About This Book
- Master data science methods using Python and its libraries
- Create data visualizations and mine for patterns
- Advanced techniques for the four fundamentals of Data Science with Python - data mining, data analysis, data visualization, and machine learning
If you are a Python developer who wants to master the world of data science then this book is for you. Some knowledge of data science is assumed.
What You Will Learn
- Manage data and perform linear algebra in Python
- Derive inferences from the analysis by performing inferential statistics
- Solve data science problems in Python
- Create high-end visualizations using Python
- Evaluate and apply the linear regression technique to estimate the relationships among variables.
- Build recommendation engines with the various collaborative filtering algorithms
- Apply the ensemble methods to improve your predictions
- Work with big data technologies to handle data at scale
Data science is a relatively new knowledge domain which is used by various organizations to make data driven decisions.

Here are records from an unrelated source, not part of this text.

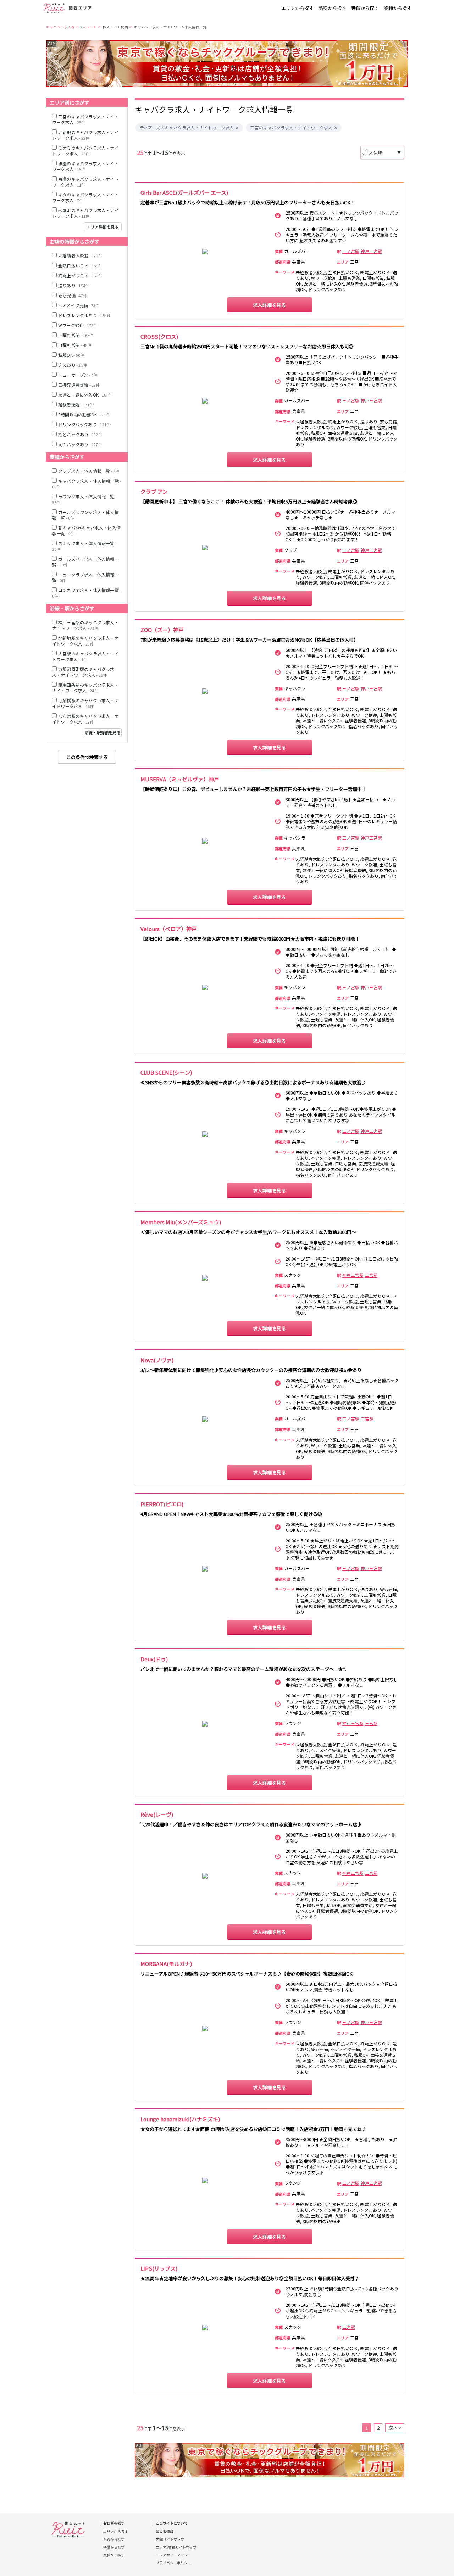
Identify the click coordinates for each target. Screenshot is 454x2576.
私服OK (71, 355)
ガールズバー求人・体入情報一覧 (85, 561)
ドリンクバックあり (84, 424)
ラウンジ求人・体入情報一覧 (84, 499)
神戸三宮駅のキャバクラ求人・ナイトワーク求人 (85, 625)
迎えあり (72, 365)
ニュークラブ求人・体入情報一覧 (85, 577)
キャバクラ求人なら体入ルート (71, 26)
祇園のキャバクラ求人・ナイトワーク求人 (85, 166)
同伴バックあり (80, 444)
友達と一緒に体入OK (85, 395)
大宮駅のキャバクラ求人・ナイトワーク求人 (85, 656)
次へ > (395, 2427)
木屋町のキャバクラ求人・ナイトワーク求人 (85, 213)
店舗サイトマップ (170, 2539)
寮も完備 (72, 295)
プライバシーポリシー (173, 2563)
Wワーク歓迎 (78, 325)
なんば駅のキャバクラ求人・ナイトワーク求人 (85, 719)
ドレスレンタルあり (84, 315)
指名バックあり (80, 434)
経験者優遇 (75, 404)
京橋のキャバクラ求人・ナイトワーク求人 (85, 182)
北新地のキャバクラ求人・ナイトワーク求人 (85, 135)
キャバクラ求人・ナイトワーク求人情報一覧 (170, 26)
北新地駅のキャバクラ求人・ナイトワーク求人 (85, 641)
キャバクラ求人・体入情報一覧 (86, 483)
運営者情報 (164, 2531)
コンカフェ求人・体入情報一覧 (86, 593)
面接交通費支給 (79, 385)
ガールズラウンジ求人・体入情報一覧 (85, 515)
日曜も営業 (74, 345)
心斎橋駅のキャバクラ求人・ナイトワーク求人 (85, 703)
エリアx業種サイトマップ (176, 2547)
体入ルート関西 (115, 26)
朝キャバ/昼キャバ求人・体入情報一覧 (86, 530)
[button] (237, 128)
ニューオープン (77, 375)
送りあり (73, 285)
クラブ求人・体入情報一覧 (88, 471)
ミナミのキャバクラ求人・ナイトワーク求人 (85, 150)
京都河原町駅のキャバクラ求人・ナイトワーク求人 (83, 672)
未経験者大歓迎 (80, 256)
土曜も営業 (75, 335)
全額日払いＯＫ (80, 265)
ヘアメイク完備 (79, 305)
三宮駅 (371, 1275)
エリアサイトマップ (172, 2555)
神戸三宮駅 (371, 251)
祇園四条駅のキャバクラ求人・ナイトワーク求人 (85, 687)
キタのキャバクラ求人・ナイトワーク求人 (85, 197)
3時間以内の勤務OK (84, 414)
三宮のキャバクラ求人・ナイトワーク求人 (291, 128)
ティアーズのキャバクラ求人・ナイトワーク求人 (187, 128)
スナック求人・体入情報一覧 (84, 546)
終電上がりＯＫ (80, 275)
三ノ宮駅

Data scientists have to wear various hats to work with data and to derive value from it. The Python programming language, beyond having conquered the scientific community in the last decade, is now an indispensable tool for the data science practitioner and a must-know tool for every aspiring data scientist. Using Python will offer you a fast, reliable, cross-platform, and mature environment for data analysis, machine learning, and algorithmic problem solving.
This comprehensive guide helps you move beyond the hype and transcend the theory by providing you with a hands-on, advanced study of data science.
Beginning with the essentials of Python in data science, you will learn to manage data and perform linear algebra in Python. You will move on to deriving inferences from the analysis by performing inferential statistics, and mining data to reveal hidden patterns and trends. You will use the matplot library to create high-end visualizations in Python and uncover the fundamentals of machine learning. Next, you will apply the linear regression technique and also learn to apply the logistic regression technique to your applications, before creating recommendation engines with various collaborative filtering algorithms and improving your predictions by applying the ensemble methods.
Finally, you will perform K-means clustering, along with an analysis of unstructured data with different text mining techniques and leveraging the power of Python in big data analytics.
Style and approach
This book is an easy-to-follow, comprehensive guide on data science using Python. The topics covered in the book can all be used in real world scenarios.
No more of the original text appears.